Bernardo Pizarro Miranda desenvolveu uma tese de doutoramento com o tema «Liturgia e Arquitetura. Pensar um lugar para a liturgia: o ‘aggiornamento’ como programa?»

O arquiteto lembra a influência que o jesuíta António Lopes, amigo da família e presença assídua em casa, teve na sua vida e as celebrações eucarísticas que na sala aconteciam e onde as crianças podiam participar e falar.

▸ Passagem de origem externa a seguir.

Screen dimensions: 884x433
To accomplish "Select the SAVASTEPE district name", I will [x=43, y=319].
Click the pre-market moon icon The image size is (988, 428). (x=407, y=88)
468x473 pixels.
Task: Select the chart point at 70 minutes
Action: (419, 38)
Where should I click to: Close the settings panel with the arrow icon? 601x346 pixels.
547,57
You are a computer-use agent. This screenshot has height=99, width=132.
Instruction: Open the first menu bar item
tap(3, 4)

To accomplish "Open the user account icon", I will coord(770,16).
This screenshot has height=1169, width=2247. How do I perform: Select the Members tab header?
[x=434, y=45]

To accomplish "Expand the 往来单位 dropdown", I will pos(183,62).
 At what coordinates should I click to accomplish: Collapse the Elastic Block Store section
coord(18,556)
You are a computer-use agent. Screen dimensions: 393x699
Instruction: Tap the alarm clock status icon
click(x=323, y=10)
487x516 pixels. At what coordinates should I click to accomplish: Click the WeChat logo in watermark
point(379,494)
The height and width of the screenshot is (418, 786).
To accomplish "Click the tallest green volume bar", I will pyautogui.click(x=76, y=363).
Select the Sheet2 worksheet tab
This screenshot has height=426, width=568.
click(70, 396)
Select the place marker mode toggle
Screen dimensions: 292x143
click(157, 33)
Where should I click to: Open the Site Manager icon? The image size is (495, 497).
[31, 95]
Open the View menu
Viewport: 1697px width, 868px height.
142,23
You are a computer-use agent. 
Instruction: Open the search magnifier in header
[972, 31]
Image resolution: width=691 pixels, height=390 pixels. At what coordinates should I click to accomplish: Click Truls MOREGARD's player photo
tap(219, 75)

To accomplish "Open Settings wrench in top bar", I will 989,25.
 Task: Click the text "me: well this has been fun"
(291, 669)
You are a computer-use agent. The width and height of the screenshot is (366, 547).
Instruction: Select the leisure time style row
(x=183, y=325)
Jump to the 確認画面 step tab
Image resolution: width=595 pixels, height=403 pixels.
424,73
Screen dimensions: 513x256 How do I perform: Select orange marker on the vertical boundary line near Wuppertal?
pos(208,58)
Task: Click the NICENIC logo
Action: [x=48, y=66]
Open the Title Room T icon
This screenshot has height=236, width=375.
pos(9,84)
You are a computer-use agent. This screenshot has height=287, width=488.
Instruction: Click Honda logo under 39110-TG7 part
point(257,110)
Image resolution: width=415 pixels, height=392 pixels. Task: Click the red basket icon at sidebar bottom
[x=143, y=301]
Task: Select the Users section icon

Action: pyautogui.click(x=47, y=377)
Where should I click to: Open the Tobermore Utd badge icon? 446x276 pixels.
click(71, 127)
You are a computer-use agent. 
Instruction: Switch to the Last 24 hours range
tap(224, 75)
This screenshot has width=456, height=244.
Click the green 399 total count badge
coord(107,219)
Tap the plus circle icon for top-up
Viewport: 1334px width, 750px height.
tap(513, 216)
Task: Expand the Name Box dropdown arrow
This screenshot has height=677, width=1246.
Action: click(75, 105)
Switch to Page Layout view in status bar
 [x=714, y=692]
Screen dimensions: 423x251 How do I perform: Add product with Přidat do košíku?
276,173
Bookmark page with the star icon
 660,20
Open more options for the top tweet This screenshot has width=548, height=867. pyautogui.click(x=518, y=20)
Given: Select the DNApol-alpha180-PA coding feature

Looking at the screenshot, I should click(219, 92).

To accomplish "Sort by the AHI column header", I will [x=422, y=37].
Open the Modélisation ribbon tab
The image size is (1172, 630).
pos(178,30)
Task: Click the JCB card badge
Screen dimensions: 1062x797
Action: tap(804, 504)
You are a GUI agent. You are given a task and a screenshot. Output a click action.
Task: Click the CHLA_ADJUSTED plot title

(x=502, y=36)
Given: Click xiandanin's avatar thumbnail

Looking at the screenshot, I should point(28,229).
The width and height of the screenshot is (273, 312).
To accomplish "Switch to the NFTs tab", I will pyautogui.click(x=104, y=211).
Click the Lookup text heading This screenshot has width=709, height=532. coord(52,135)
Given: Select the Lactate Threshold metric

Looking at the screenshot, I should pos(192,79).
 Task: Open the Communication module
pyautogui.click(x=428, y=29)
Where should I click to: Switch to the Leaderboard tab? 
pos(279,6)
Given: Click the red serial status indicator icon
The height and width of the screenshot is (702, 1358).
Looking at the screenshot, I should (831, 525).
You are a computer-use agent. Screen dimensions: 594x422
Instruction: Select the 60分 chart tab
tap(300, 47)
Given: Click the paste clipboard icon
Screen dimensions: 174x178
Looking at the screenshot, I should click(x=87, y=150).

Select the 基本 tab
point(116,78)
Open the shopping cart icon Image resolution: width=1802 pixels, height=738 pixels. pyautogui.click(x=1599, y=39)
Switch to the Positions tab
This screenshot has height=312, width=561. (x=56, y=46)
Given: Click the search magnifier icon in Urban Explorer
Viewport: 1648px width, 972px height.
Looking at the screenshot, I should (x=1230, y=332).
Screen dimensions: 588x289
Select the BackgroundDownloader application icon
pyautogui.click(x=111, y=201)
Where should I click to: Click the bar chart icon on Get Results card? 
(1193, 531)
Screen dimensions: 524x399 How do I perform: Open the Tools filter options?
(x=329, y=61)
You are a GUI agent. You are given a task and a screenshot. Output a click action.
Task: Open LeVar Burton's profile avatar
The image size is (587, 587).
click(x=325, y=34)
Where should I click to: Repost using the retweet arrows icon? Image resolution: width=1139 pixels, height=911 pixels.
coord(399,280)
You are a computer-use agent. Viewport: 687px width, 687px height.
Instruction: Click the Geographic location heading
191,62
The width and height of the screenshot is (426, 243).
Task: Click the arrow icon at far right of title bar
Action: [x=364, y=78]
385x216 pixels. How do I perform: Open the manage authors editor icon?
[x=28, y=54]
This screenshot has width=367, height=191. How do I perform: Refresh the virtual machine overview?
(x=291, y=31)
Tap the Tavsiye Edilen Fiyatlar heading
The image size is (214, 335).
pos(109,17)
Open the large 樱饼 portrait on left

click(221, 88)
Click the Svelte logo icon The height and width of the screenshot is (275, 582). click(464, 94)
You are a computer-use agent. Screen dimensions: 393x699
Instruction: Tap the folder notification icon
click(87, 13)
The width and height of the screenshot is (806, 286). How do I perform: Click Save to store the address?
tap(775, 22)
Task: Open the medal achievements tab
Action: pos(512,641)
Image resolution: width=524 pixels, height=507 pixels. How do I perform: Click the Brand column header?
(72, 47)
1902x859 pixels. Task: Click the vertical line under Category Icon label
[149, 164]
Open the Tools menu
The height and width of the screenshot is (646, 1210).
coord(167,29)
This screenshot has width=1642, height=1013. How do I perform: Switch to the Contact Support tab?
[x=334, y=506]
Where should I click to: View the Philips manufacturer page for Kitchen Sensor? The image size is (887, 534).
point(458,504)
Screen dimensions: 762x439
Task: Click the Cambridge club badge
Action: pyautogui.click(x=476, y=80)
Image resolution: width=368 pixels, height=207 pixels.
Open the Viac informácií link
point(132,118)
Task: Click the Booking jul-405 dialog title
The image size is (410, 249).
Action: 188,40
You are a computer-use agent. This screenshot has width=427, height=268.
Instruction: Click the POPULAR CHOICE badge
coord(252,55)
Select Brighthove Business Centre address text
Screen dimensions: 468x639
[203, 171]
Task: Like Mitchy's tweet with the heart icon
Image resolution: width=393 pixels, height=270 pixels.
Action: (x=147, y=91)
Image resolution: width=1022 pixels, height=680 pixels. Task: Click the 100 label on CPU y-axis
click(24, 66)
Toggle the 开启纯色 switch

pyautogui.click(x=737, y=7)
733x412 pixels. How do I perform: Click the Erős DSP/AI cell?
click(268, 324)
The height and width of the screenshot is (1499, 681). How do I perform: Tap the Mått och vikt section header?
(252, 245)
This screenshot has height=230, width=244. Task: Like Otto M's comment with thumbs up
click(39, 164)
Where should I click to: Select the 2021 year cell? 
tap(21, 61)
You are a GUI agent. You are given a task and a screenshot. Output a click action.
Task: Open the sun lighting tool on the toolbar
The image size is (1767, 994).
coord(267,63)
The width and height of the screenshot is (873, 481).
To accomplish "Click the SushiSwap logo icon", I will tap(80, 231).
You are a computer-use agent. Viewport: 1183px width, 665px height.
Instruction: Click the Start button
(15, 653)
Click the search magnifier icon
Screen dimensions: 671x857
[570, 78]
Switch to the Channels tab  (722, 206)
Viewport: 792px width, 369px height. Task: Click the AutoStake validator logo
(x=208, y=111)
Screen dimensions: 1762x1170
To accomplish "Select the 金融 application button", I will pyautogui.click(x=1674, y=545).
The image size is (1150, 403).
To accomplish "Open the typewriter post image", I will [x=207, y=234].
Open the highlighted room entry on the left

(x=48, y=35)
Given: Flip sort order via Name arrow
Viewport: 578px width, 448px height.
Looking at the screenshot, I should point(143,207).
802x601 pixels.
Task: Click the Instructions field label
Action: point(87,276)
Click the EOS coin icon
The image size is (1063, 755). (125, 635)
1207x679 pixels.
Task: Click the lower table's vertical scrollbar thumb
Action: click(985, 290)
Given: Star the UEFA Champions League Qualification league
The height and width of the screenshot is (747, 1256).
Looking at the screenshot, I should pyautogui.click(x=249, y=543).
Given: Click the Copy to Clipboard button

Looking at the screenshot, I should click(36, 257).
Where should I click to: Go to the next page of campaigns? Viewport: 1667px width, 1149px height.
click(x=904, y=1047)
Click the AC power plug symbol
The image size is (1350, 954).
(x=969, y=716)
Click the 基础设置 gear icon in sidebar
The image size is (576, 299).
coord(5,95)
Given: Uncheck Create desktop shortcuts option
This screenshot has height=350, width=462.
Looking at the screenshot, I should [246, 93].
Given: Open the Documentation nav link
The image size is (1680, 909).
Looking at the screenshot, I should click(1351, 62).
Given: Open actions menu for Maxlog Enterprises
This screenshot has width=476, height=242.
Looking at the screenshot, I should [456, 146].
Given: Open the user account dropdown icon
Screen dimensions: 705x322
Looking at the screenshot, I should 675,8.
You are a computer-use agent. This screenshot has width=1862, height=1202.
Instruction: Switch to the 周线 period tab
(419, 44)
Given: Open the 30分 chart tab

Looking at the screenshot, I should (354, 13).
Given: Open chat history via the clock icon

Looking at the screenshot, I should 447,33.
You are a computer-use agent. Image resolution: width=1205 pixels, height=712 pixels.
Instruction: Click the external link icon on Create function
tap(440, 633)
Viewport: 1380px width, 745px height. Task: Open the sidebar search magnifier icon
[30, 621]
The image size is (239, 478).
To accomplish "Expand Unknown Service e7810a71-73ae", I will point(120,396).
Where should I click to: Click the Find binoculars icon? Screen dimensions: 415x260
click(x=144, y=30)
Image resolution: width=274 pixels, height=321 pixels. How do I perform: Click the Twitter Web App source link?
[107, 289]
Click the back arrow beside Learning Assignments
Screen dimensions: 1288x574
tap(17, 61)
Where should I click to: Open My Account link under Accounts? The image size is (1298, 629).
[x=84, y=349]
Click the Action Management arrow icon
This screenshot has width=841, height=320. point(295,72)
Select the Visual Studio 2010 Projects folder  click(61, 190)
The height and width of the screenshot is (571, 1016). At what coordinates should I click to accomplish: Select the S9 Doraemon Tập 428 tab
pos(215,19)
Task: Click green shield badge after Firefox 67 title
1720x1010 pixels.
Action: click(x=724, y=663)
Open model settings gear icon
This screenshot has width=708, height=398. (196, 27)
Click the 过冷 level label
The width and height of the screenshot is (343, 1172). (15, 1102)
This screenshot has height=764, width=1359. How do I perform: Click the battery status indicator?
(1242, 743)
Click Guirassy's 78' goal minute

“Aquela sala era o espaço onde partilhávamos a sessão da tarde de cinema, ao fim-de-semana, era a sala que tinha uma enorme estante cheia de livros – que para nós era algo opressor, era o local onde o meu pai, aos sábados de manhã, detrás do seu jornal «Expresso», desviava a cabeça para me perguntar ‘então qual é o seu plano para o fim de semana’, algo que me decompunha como pessoa, não é? Portanto, no meio deste universo, ali era o espaço onde se celebrava a eucaristia, onde o padre António usava apenas a estola e nos deixava participar”, recorda.

A liturgia da palavra era “sempre muito bem trabalhada”, recorda, e as crianças “tinham direito a participar”.

O rito era-nos explicado e traduzido, que é uma coisa sempre super importante, mas mais do que isso, éramos ouvidos, e eu via os olhos do padre Lopes abrirem-se e o coração dele abrir-se quando um de nós queria intervir na homilia, por exemplo, e fazer um comentário. Era a confirmação de uma coisa em que ele acreditava plenamente – a participação ativa”, explica.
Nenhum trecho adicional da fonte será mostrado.